> EXCERPT TO READ
"""
Omnilingual ASR: Advancing automatic speech recognition for 1600 languages

11 hours ago (ai.meta.com)

HF Demo: https://huggingface.co/spaces/facebook/omniasr-transcription...

GitHub: https://github.com/facebookresearch/omnilingual-asr

First, let me say that this is impressive. And then let me pose some questions:

As a linguist, I would like to know more about the kinds of languages this works well with, or does not work well with. For example, half the world's languages are tone languages, and the way tones work varies greatly among these. Some just have high and low tones, while others are considerably more complicated; Thai has high, mid, low, rising and falling. Also, tone is relative, e.g. a man's high tone might be a woman's low tone. And some African languages have tones whose absolute frequencies vary across an utterance. So transcribing tone is a quite different problem from transcribing phonemes--and yet for many tone languages, the tone is crucial.

There are also rare(r) phonemes, like the clicks in many languages of southern Africa. Of course maybe they've already trained on some of these languages.

The HuggingFace demo says "Supported Languages[:] For this public demo, we've restricted transcription to low-resource languages with error rates below 10%." That's unclear: 10% word error rate, or character/ phoneme error rate? The meta.com page refers to character error rate (CER); a 10% character error rate can imply a much higher word error rate (WER), since most words contain several characters/ phonemes. That said, there are ways to get around that, like using a dictionary to select among different paths through possible character sequences so you only get known words, and adding to that a morphological parser for languages that have lots of affixes (meaning not all the word forms will be in the dictionary--think walk, walks, walked, walking--only the first will be in most dictionaries.)

Enquiring minds want to know!
"""
> WRITTEN INSTRUCTION 1
Please return the entries starting with the line that contains "The width and" and going on through the line that contains "Looking at the", copied exactly and with both of those lines included.

> GIVEN RECORDS
"""
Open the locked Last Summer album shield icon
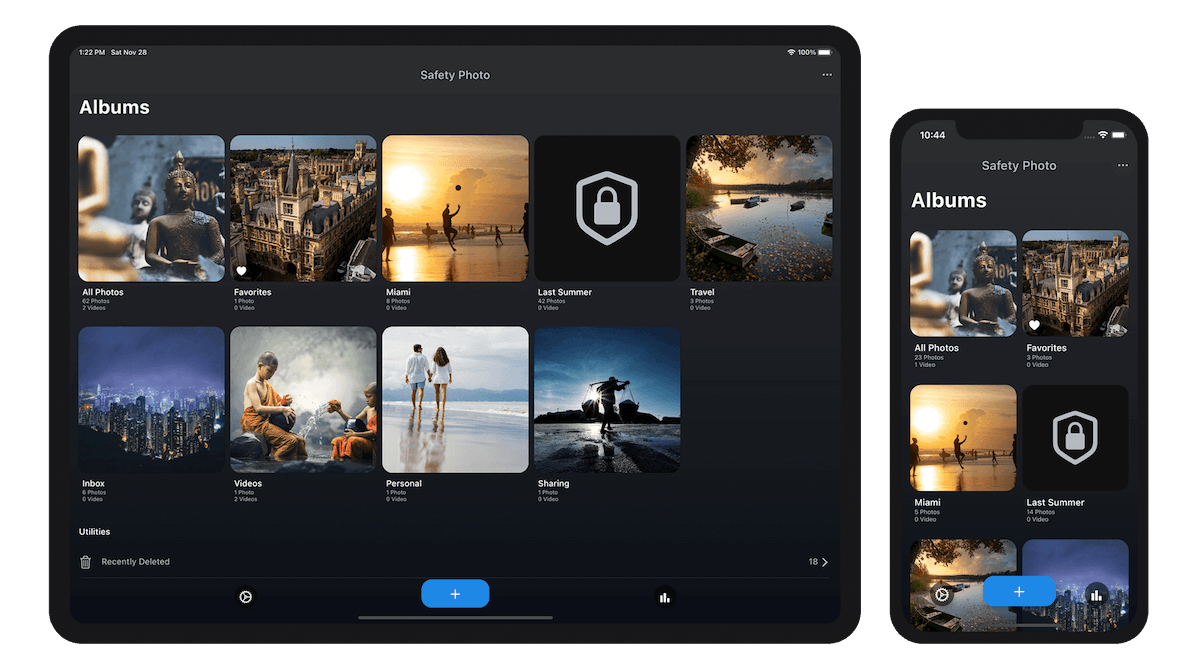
"""
"""
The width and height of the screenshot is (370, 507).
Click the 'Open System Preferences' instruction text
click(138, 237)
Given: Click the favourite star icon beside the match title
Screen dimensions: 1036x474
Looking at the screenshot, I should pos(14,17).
"""
"""
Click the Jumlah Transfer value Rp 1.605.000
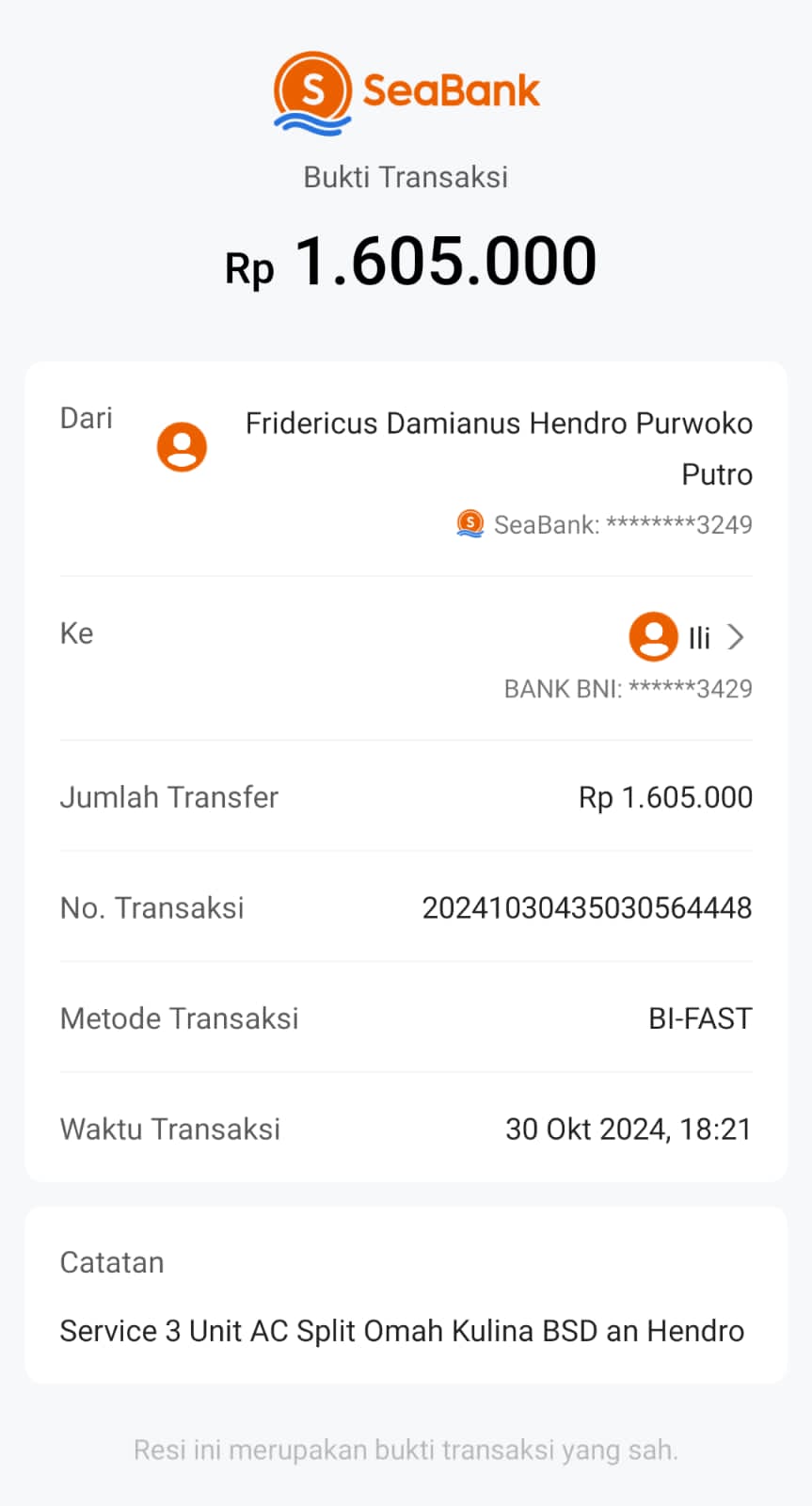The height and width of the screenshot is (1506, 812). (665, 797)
"""
> WRITTEN INSTRUCTION 2
According to the forum thread on Omnilingual ASR, why can a 10% character error rate imply a much higher word error rate? Answer in one to three sentences.

> WORKED SOLUTION 1
The width and height of the screenshot is (370, 507).
Click the 'Open System Preferences' instruction text
click(138, 237)
Given: Click the favourite star icon beside the match title
Screen dimensions: 1036x474
Looking at the screenshot, I should pos(14,17).

> WORKED SOLUTION 2
Most words contain several characters or phonemes, so a 10% character error rate can mean a much higher word error rate.